§ TASK DIRECTIONS: Word by word and line by line, write out all of the records.
Start of Block
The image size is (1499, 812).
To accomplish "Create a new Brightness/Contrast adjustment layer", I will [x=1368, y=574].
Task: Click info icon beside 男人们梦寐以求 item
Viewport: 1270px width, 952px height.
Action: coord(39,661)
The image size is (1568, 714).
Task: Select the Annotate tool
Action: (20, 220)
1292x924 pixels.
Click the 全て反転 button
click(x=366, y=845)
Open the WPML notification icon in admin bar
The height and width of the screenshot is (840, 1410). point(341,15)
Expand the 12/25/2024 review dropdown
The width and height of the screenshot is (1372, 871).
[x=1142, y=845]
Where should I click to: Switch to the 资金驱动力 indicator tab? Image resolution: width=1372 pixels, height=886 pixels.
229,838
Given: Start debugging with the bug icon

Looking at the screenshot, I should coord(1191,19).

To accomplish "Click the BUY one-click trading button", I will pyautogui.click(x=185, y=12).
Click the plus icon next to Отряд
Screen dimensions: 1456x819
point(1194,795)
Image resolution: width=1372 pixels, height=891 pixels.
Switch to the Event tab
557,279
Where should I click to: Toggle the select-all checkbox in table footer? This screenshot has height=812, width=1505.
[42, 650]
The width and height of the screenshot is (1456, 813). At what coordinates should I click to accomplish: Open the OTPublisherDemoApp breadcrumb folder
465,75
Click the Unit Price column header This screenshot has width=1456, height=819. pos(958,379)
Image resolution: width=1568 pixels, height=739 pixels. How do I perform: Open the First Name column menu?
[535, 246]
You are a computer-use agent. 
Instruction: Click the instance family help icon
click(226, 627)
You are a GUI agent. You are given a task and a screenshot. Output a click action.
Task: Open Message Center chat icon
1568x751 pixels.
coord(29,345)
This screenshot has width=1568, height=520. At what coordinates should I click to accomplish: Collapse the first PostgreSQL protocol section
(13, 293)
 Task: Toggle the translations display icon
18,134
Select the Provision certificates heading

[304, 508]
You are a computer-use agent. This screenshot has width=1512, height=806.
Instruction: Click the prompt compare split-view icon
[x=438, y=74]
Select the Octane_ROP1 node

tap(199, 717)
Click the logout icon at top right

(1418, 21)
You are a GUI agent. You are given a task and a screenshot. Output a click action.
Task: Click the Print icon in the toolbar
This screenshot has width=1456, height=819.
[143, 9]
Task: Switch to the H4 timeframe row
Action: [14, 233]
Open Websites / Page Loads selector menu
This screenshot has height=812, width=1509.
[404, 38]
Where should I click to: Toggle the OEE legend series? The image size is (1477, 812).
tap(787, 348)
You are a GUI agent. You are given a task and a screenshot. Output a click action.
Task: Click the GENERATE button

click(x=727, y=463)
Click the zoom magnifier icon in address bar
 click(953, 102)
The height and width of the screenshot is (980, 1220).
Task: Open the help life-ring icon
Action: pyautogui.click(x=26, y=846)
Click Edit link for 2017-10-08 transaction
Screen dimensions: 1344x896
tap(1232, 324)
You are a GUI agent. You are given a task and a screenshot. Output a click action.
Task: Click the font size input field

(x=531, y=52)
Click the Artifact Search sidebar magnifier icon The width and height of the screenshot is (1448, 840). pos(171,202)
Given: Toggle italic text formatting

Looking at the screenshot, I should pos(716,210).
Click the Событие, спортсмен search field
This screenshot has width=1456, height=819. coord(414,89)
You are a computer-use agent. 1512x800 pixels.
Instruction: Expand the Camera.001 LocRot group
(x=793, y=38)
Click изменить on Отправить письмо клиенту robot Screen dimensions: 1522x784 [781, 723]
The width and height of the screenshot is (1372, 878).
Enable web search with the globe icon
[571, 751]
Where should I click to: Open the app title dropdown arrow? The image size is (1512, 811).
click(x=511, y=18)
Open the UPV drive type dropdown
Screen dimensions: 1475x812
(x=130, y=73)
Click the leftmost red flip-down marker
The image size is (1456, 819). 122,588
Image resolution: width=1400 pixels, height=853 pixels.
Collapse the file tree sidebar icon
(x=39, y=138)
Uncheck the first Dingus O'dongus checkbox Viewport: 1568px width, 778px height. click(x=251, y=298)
End of Block
§ ANSWER TO THIS TASK:
The image size is (1499, 812).
To accomplish "Create a new Brightness/Contrast adjustment layer", I will [x=1368, y=574].
Task: Click info icon beside 男人们梦寐以求 item
Viewport: 1270px width, 952px height.
Action: coord(39,661)
The image size is (1568, 714).
Task: Select the Annotate tool
Action: (20, 220)
1292x924 pixels.
Click the 全て反転 button
click(x=366, y=845)
Open the WPML notification icon in admin bar
The height and width of the screenshot is (840, 1410). point(341,15)
Expand the 12/25/2024 review dropdown
The width and height of the screenshot is (1372, 871).
[x=1142, y=845]
Where should I click to: Switch to the 资金驱动力 indicator tab? Image resolution: width=1372 pixels, height=886 pixels.
229,838
Given: Start debugging with the bug icon

Looking at the screenshot, I should coord(1191,19).

To accomplish "Click the BUY one-click trading button", I will pyautogui.click(x=185, y=12).
Click the plus icon next to Отряд
Screen dimensions: 1456x819
point(1194,795)
Image resolution: width=1372 pixels, height=891 pixels.
Switch to the Event tab
557,279
Where should I click to: Toggle the select-all checkbox in table footer? This screenshot has height=812, width=1505.
[42, 650]
The width and height of the screenshot is (1456, 813). At what coordinates should I click to accomplish: Open the OTPublisherDemoApp breadcrumb folder
465,75
Click the Unit Price column header This screenshot has width=1456, height=819. pos(958,379)
Image resolution: width=1568 pixels, height=739 pixels. How do I perform: Open the First Name column menu?
[535, 246]
You are a computer-use agent. 
Instruction: Click the instance family help icon
click(226, 627)
You are a GUI agent. You are given a task and a screenshot. Output a click action.
Task: Open Message Center chat icon
1568x751 pixels.
coord(29,345)
This screenshot has width=1568, height=520. At what coordinates should I click to accomplish: Collapse the first PostgreSQL protocol section
(13, 293)
 Task: Toggle the translations display icon
18,134
Select the Provision certificates heading

[304, 508]
You are a computer-use agent. This screenshot has width=1512, height=806.
Instruction: Click the prompt compare split-view icon
[x=438, y=74]
Select the Octane_ROP1 node

tap(199, 717)
Click the logout icon at top right

(1418, 21)
You are a GUI agent. You are given a task and a screenshot. Output a click action.
Task: Click the Print icon in the toolbar
This screenshot has width=1456, height=819.
[143, 9]
Task: Switch to the H4 timeframe row
Action: [14, 233]
Open Websites / Page Loads selector menu
This screenshot has height=812, width=1509.
[404, 38]
Where should I click to: Toggle the OEE legend series? The image size is (1477, 812).
tap(787, 348)
You are a GUI agent. You are given a task and a screenshot. Output a click action.
Task: Click the GENERATE button

click(x=727, y=463)
Click the zoom magnifier icon in address bar
 click(953, 102)
The height and width of the screenshot is (980, 1220).
Task: Open the help life-ring icon
Action: pyautogui.click(x=26, y=846)
Click Edit link for 2017-10-08 transaction
Screen dimensions: 1344x896
tap(1232, 324)
You are a GUI agent. You are given a task and a screenshot. Output a click action.
Task: Click the font size input field

(x=531, y=52)
Click the Artifact Search sidebar magnifier icon The width and height of the screenshot is (1448, 840). pos(171,202)
Given: Toggle italic text formatting

Looking at the screenshot, I should pos(716,210).
Click the Событие, спортсмен search field
This screenshot has width=1456, height=819. coord(414,89)
You are a computer-use agent. 1512x800 pixels.
Instruction: Expand the Camera.001 LocRot group
(x=793, y=38)
Click изменить on Отправить письмо клиенту robot Screen dimensions: 1522x784 [781, 723]
The width and height of the screenshot is (1372, 878).
Enable web search with the globe icon
[571, 751]
Where should I click to: Open the app title dropdown arrow? The image size is (1512, 811).
click(x=511, y=18)
Open the UPV drive type dropdown
Screen dimensions: 1475x812
(x=130, y=73)
Click the leftmost red flip-down marker
The image size is (1456, 819). 122,588
Image resolution: width=1400 pixels, height=853 pixels.
Collapse the file tree sidebar icon
(x=39, y=138)
Uncheck the first Dingus O'dongus checkbox Viewport: 1568px width, 778px height. click(x=251, y=298)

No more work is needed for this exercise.